Churros in Valladolid
We found the tastiest churros from a street cart in a quaint little colonial town, Valladolid in Mexico. The town was home to early Spanish settlers in the 16th century and there’s even an old church in the center of town that dated back to the settler days. Of course, I was much too determined to sample some street food than wander around an old church so we crossed the street to this little park where lots of food carts and street vendors were set up. The park was lively with locals and tourists.
We could smell the churros as soon as we entered the park and all we had to do was follow our noses to find the busiest cart in the park.
Churros are Spanish doughnuts that are basically long pieces of deep fried dough rolled in lots and lots of sugar and cinnamon. The dough is made from choux pastry, a light, eggy and fluffy pastry similar to that of cream puffs and French crullers.
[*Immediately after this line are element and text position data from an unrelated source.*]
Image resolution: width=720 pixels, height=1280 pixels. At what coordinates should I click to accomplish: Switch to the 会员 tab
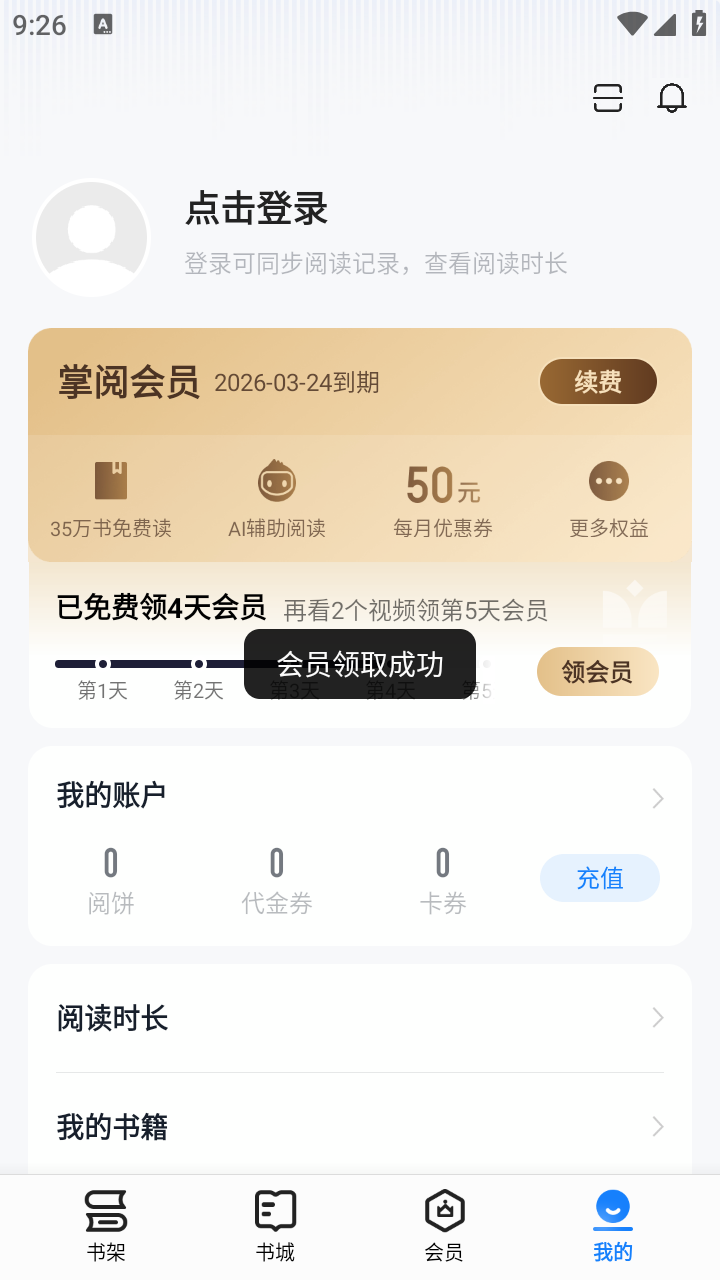[444, 1225]
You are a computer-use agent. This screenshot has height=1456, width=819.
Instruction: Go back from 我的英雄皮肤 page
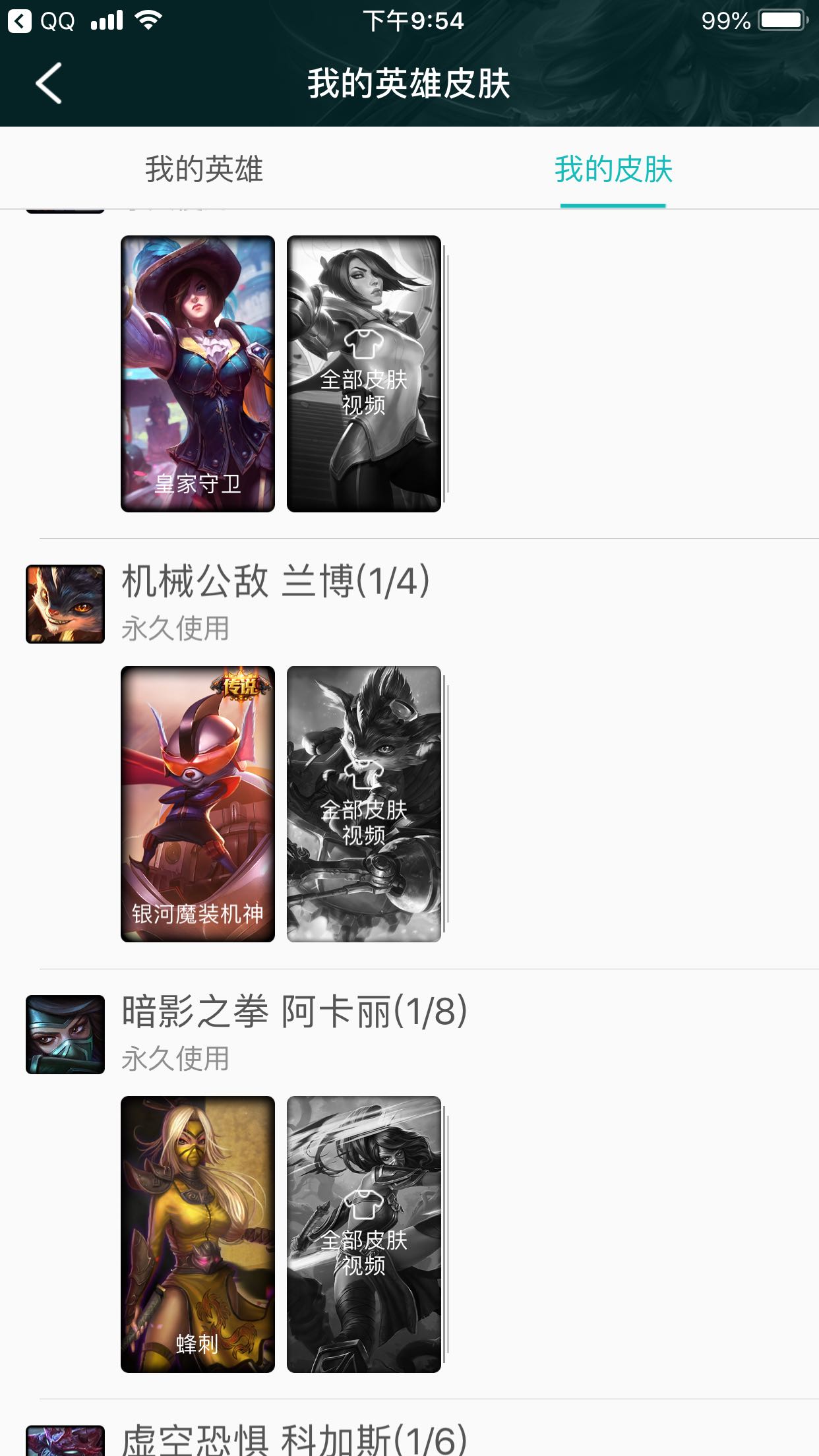click(x=49, y=84)

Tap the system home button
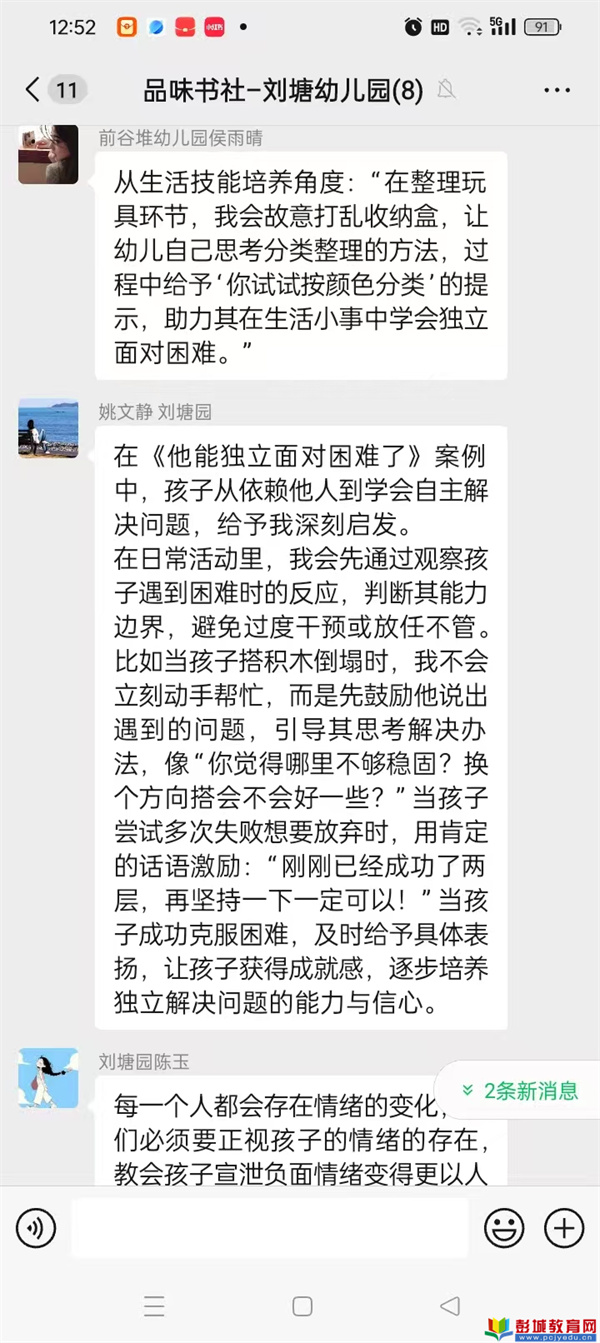(x=302, y=1306)
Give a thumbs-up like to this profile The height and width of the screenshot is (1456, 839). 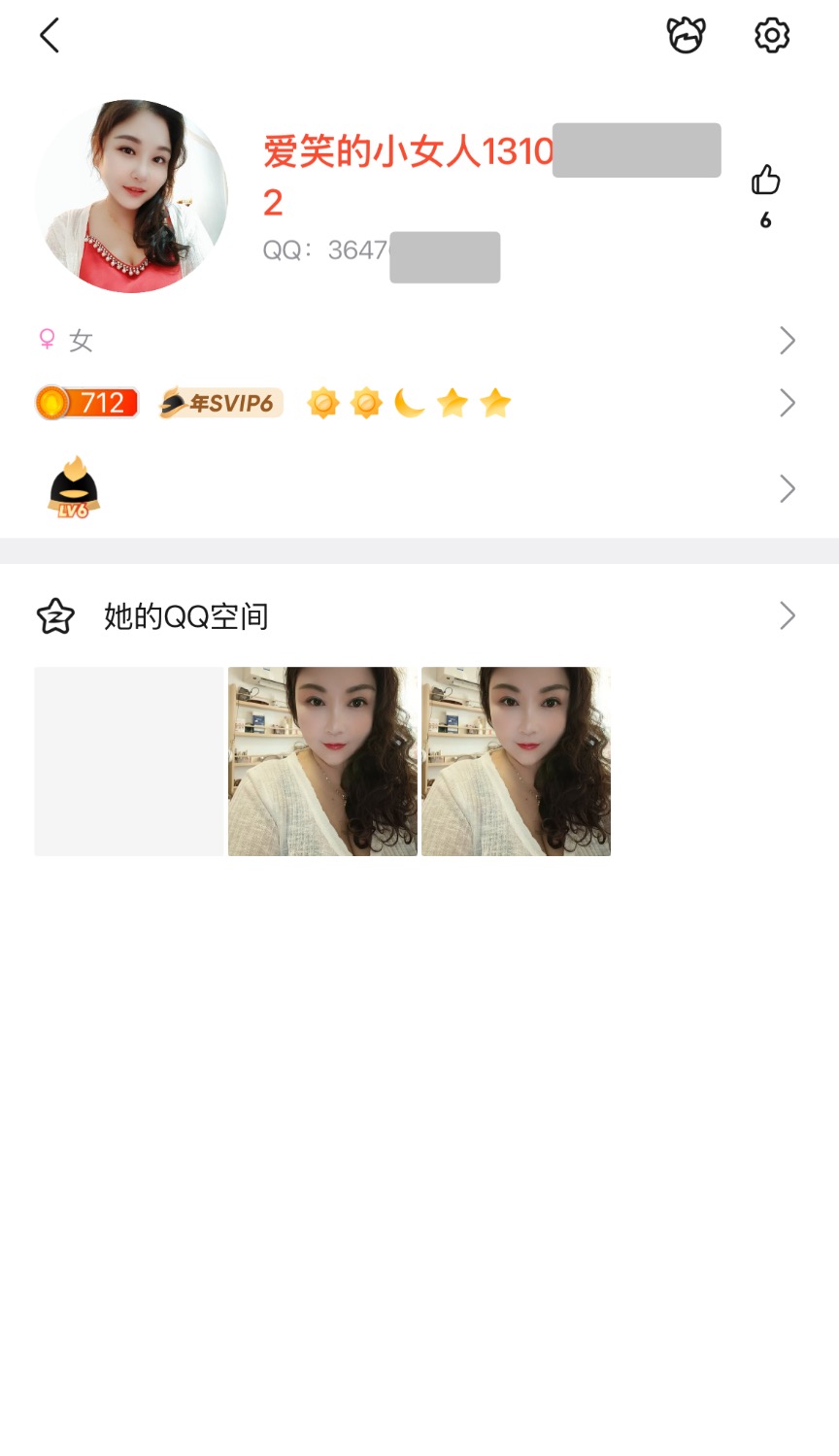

The reason why these were the best churros was because they were fried up just to the right degree so they were golden and crispy on the outside. The outside of the churros were coated with a thick layer of cinnamon and sugar and made a crispy, satisfying crunch with each bite. We nearly burnt our tongues off while gobbling up these sugary churros. They were piping hot, our fingers were getting charred from holding the hot paper bag the churros were in but the doughnuts smelled so good, we just couldn’t wait for them to cool down before we demolished them. The inside of the churros were light, fluffy and creamy all at the same time, a delicious contrast to the golden, crusty outside of the doughnut.
We had already eaten churros earlier in the day at a small restaurant at the hotel near Chichen Itza but those thin, crunchy churros couldn’t hold a candle to these thick, scrumptious sugar logs from the food cart. I still dream of these churros!